Re: PATCH: backtraces for error messages

From: Craig Ringer <craig(at)2ndquadrant(dot)com>
To: Kyotaro HORIGUCHI <horiguchi(dot)kyotaro(at)lab(dot)ntt(dot)co(dot)jp>
Cc: Andres Freund <andres(at)anarazel(dot)de>, Robert Haas <robertmhaas(at)gmail(dot)com>, Tom Lane <tgl(at)sss(dot)pgh(dot)pa(dot)us>, Álvaro Herrera <alvherre(at)2ndquadrant(dot)com>, PostgreSQL Hackers <pgsql-hackers(at)postgresql(dot)org>
Subject: Re: PATCH: backtraces for error messages
Date: 2018-06-25 09:08:41
Message-ID: CAMsr+YGdJTGygmGhRhfn+8DLi6o+Teq+tcA-Dr3kK+8vYqwzCA@mail.gmail.com
Views: Raw Message | Whole Thread | Download mbox | Resend email
Thread:
Lists: pgsql-hackers

On 25 June 2018 at 14:21, Kyotaro HORIGUCHI <horiguchi(dot)kyotaro(at)lab(dot)ntt(dot)co(dot)jp
> wrote:

> Hi.

Stored records ▸
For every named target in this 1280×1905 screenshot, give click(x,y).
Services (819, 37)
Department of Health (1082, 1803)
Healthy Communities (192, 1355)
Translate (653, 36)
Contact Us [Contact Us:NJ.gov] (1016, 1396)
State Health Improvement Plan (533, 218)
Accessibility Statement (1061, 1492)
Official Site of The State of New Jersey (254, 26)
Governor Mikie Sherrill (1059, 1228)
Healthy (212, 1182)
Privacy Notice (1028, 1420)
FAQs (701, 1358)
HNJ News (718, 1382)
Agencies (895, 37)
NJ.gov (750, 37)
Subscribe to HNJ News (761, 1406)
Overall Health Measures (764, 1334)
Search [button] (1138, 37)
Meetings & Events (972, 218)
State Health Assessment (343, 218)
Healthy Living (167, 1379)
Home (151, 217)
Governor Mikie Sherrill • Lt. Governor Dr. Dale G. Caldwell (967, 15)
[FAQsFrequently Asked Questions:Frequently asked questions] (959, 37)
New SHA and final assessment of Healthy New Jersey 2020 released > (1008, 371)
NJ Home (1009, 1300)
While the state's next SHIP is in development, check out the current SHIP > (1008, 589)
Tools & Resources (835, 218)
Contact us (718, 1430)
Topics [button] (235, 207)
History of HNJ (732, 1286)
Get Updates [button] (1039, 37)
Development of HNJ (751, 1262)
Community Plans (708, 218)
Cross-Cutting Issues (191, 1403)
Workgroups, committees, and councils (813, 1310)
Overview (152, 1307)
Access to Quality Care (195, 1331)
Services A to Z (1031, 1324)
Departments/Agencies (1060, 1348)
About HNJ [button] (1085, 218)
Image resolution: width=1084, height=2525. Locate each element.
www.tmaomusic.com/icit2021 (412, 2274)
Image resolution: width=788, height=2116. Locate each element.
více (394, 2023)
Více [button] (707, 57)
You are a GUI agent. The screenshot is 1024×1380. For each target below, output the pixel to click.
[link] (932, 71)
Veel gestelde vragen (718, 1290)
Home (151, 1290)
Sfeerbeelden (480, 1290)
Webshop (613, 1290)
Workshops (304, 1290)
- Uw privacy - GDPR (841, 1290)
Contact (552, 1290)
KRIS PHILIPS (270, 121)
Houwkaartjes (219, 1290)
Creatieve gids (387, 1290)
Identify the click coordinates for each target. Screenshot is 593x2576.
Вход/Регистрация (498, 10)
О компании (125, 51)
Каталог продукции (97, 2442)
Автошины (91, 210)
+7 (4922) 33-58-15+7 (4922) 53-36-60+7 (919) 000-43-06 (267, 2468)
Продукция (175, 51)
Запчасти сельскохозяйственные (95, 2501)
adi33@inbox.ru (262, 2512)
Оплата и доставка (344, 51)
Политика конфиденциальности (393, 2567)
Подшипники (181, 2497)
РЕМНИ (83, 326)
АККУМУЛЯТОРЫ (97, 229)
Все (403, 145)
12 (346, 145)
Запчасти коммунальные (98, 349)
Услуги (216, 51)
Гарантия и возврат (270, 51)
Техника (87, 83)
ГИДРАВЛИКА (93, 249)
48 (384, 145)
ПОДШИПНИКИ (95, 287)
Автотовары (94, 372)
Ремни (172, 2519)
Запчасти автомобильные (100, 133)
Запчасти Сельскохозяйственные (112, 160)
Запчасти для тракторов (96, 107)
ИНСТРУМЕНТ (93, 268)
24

Instruction ▸ Who sent the email about backtraces for error messages? The records have nothing to do with what comes next.

Worked answer ▸ Craig Ringer